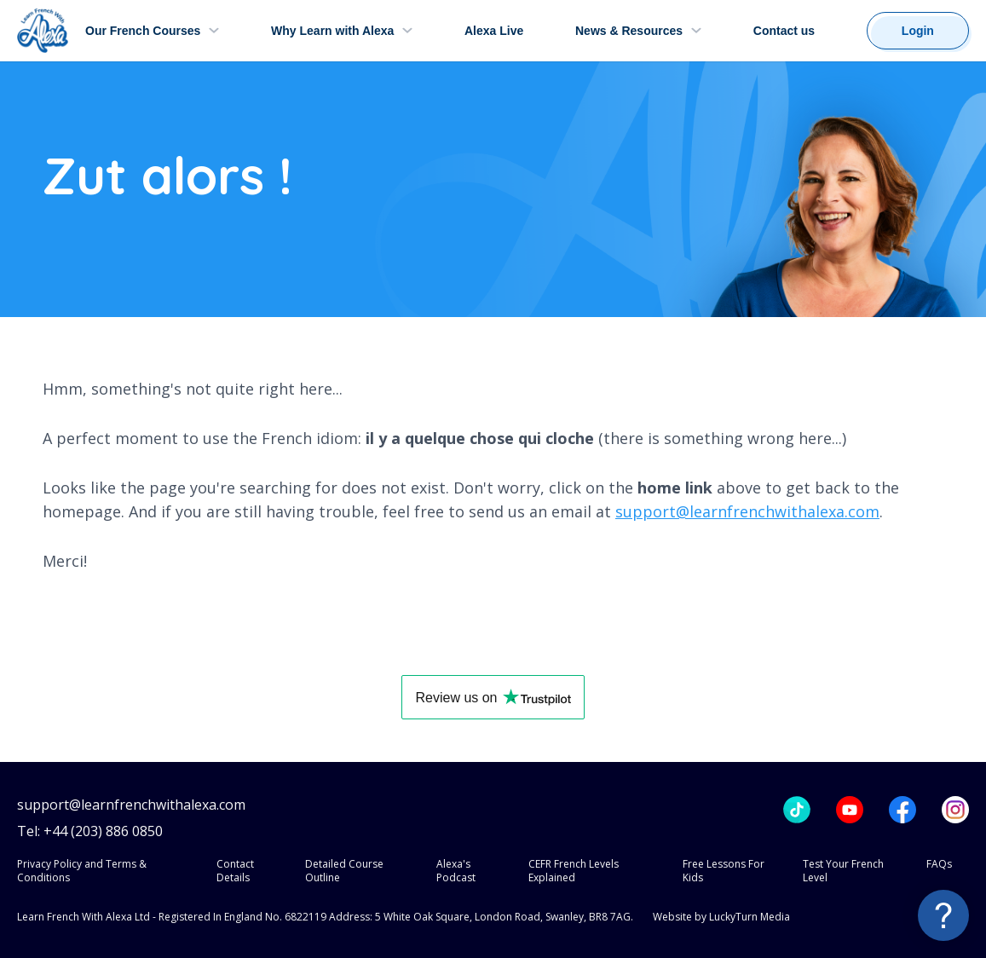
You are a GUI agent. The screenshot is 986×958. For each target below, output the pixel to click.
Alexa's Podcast (456, 871)
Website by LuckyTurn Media (721, 916)
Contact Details (235, 871)
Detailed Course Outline (344, 871)
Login (918, 31)
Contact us (784, 31)
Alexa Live (493, 31)
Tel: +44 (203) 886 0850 (90, 831)
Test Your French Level (843, 871)
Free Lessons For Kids (723, 871)
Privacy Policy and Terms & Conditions (82, 871)
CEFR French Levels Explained (573, 871)
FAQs (939, 864)
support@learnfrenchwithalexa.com (747, 511)
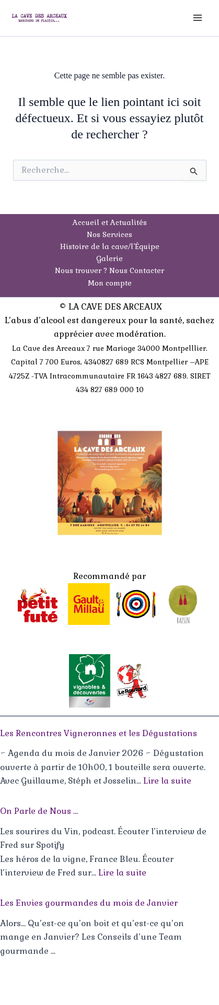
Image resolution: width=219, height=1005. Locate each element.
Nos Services (109, 234)
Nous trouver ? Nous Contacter (109, 270)
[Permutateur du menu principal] (198, 18)
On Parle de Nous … (39, 811)
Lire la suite (167, 780)
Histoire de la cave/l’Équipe (109, 246)
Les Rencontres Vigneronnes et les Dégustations (98, 733)
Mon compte (110, 283)
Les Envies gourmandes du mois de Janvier (89, 902)
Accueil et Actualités (110, 222)
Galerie (109, 258)
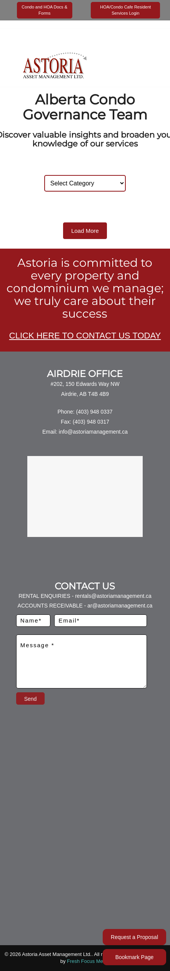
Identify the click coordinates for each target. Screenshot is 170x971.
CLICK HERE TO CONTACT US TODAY (85, 335)
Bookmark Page (134, 957)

+++++

* To be done
Retype all of the rows above word for word, without the pictures.

* Task result
You are a GUI agent. The screenshot is 986×958. For each target below, output the pixel to click.
Alexa's Podcast (456, 871)
Website by LuckyTurn Media (721, 916)
Contact Details (235, 871)
Detailed Course Outline (344, 871)
Login (918, 31)
Contact us (784, 31)
Alexa Live (493, 31)
Tel: +44 (203) 886 0850 (90, 831)
Test Your French Level (843, 871)
Free Lessons For Kids (723, 871)
Privacy Policy and Terms & Conditions (82, 871)
CEFR French Levels Explained (573, 871)
FAQs (939, 864)
support@learnfrenchwithalexa.com (747, 511)
Image resolution: width=219, height=1005. Locate each element.
Nos Services (109, 234)
Nous trouver ? Nous Contacter (109, 270)
[Permutateur du menu principal] (198, 18)
On Parle de Nous … (39, 811)
Lire la suite (167, 780)
Histoire de la cave/l’Équipe (109, 246)
Les Rencontres Vigneronnes et les Dégustations (98, 733)
Mon compte (110, 283)
Les Envies gourmandes du mois de Janvier (89, 902)
Accueil et Actualités (110, 222)
Galerie (109, 258)
Identify the click coordinates for each target. Screenshot is 170x971.
CLICK HERE TO CONTACT US TODAY (85, 335)
Bookmark Page (134, 957)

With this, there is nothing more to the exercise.